[DRBD-user] Very poor performance

Wed Aug 29 08:48:09 CEST 2012

On 24/08/12 06:09, Arnold Krille wrote:
> Hi,
>
> On Friday 24 August 2012 01:56:37 Adam Goryachev wrote:
>> I have a pair of DRBD machines, and I'm getting very poor performance
>> from the DRBD when the second server is connected. I've been working on
>> resolving the performance issues for a few months, with not much luck.
>> Here is some info on the current configuration:
>>
>> Both machines are identical (apart from drives):
>> CPU Intel(R) Xeon(R) CPU E3-1230 V2 @ 3.30GHz
>> RAM 8G
>>
>> One machine (the primary) has Intel 480G SSD drives in RAID5
>> The second machine (backup) has 2 x WD Caviar Black 2TB HDD (in RAID1,
>> limited to 960GB)
>>
>> I am using all software from Debian Stable with all updates/security
>> updates installed:
>> drbd8-utils 2:8.3.7-2.1
> I made good experience with compiling latest 8.3 from git and creating debs. 
> Less bugs, more performance on debian stable.
I'm not comfortable at the moment to do this, but hopefully the next
debian stable release will be done before the end of the year, and will
be able to upgrade then.

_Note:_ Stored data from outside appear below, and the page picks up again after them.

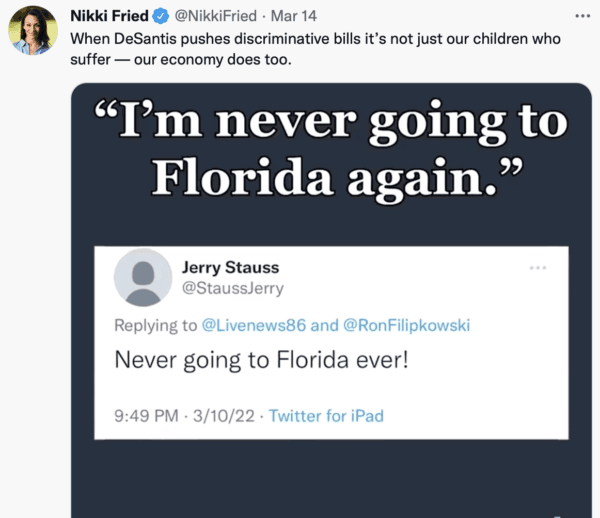Click the Jerry Stauss name in screenshot

pyautogui.click(x=230, y=267)
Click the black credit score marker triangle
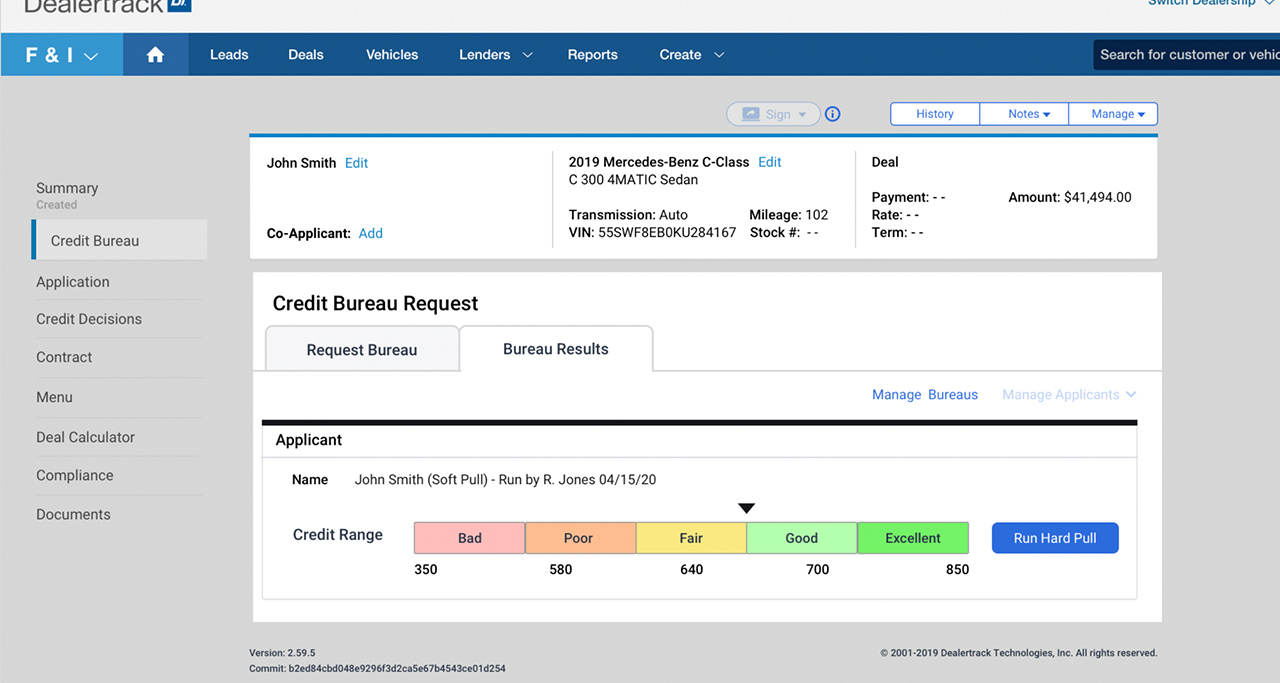This screenshot has height=683, width=1280. point(746,509)
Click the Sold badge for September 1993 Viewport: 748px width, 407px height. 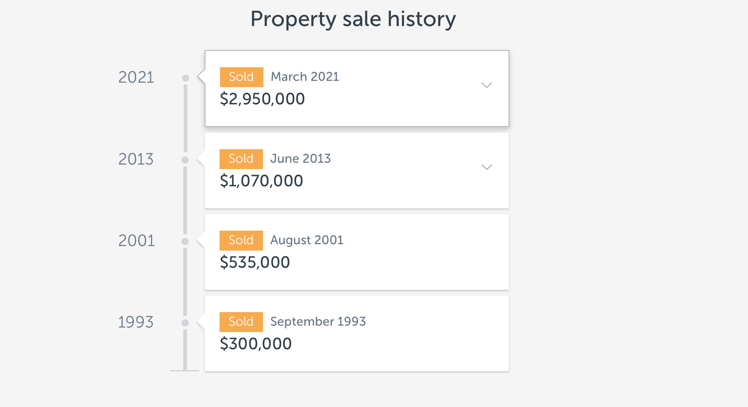coord(241,322)
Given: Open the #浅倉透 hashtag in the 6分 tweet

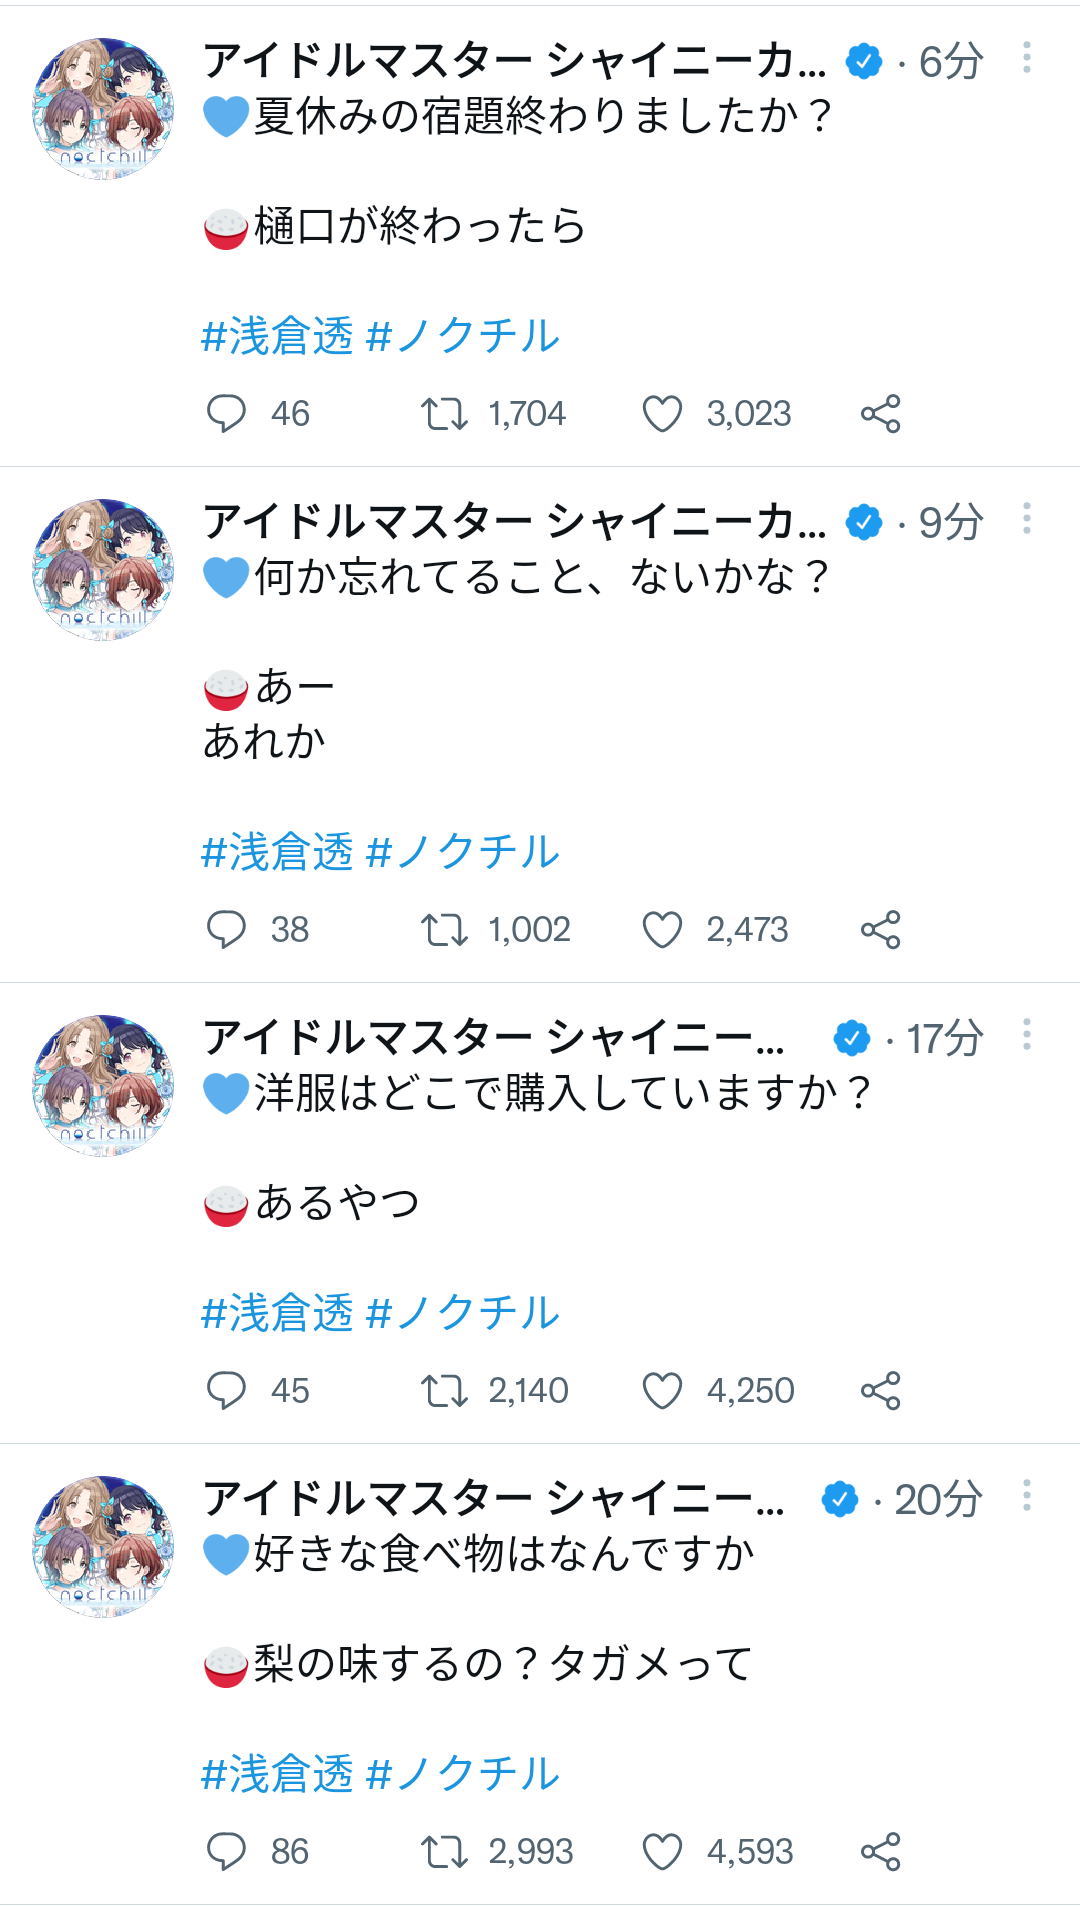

Worst case would be to upgrade just drbd from
testing, but again, would prefer against that unless there is a really
clear reason.
>> Linux san1 2.6.32-5-amd64 #1 SMP Sun May 6 04:00:17 UTC 2012 x86_64
>> GNU/Linux
>>
>> My config file for DRBD is:
>> resource storage2 {
>>     protocol A;
>>     device /dev/drbd2 minor 2;
>>     disk /dev/md1;
>>     meta-disk internal;
>>     on san1 {
>>         address 172.17.56.1:7802;
>>     }
>>     on san2 {
>>         address 172.17.56.2:7802;
>>     }
>>
>>     net {
>>         after-sb-0pri discard-younger-primary;
>>         after-sb-1pri discard-secondary;
>>         after-sb-2pri call-pri-lost-after-sb;
>>         max-buffers 8000;
>>         max-epoch-size 8000;
>>         unplug-watermark 4096;
>>         sndbuf-size 512k;
>>     }
>>     startup {
>>         wfc-timeout 10;
>>         degr-wfc-timeout 20;
>>     }
>>     syncer {
>>         rate 100M;
>>     }
>> }
>>
>> root at san1:/etc/drbd.d# cat /proc/drbd
>> version: 8.3.7 (api:88/proto:86-91)
>> srcversion: EE47D8BF18AC166BE219757
>>
>>  2: cs:Connected ro:Primary/Secondary ds:UpToDate/UpToDate A r----
>>     ns:30035906 nr:0 dw:29914667 dr:42547522 al:49271 bm:380 lo:0 pe:0
>> ua:0 ap:0 ep:1 wo:b oos:0
>>
>> root at san1:/etc/drbd.d# dd if=/dev/zero of=/dev/mapper/vg0-testdisk
>> oflag=direct bs=1M count=100
>> 100+0 records in
>> 100+0 records out
>> 104857600 bytes (105 MB) copied, 2.48851 s, 42.1 MB/s
> With reads of 4MB or 8MB blocks you might get better values.
Yes, slightly, but in either case they are equally different (ie, DRBD
connected or disconnected)
> But beware: continuous reading is a very bad indicator for performance unless 
> you do video-playback only. Better test with a real filesystem and a real 
> benchmark, I am using dbench with great success as it gives the typical usage 
> patterns of business computers.
In my use case, it is actually a good performance indicator for one
specific task that is done, although general usage is indeed much more
random read/write.
>> However, if I stop DRBD on the secondary:
>> Then I get good performance:
>> Can anyone suggest how I might improve performance while the secondary
>> is connected? In the worst case scenario, I would expect a write speed
>> to these drives between 100 and 150M/s. I can't test writing at the
>> moment, since they are used by DRBD, but read performance:
>> root at san2:/etc/drbd.d# dd if=/dev/md1 of=/dev/null oflag=dsync bs=1M
>> count=100
>> 100+0 records in
>> 100+0 records out
>> 104857600 bytes (105 MB) copied, 0.706124 s, 148 MB/s
>> I am using a single 1G crossover ethernet for DRBD sync
>> Should I increase the connection between the servers for sync to 2 x 1G
>> which would exceed max write speed of the disks on san2?
> First: get a dual-link, that made my disk be the limiting factor.
> Second: Use external metadata at least on the hdds and put the meta-data on a 
> different disk. That made my dual-gigabit-link be the limiting factor again...
I'm still waiting on doing this, but I really, really don't think this
is my limiting factor. I've spent some time collecting stats from
/proc/drbd and plotting those on a graph.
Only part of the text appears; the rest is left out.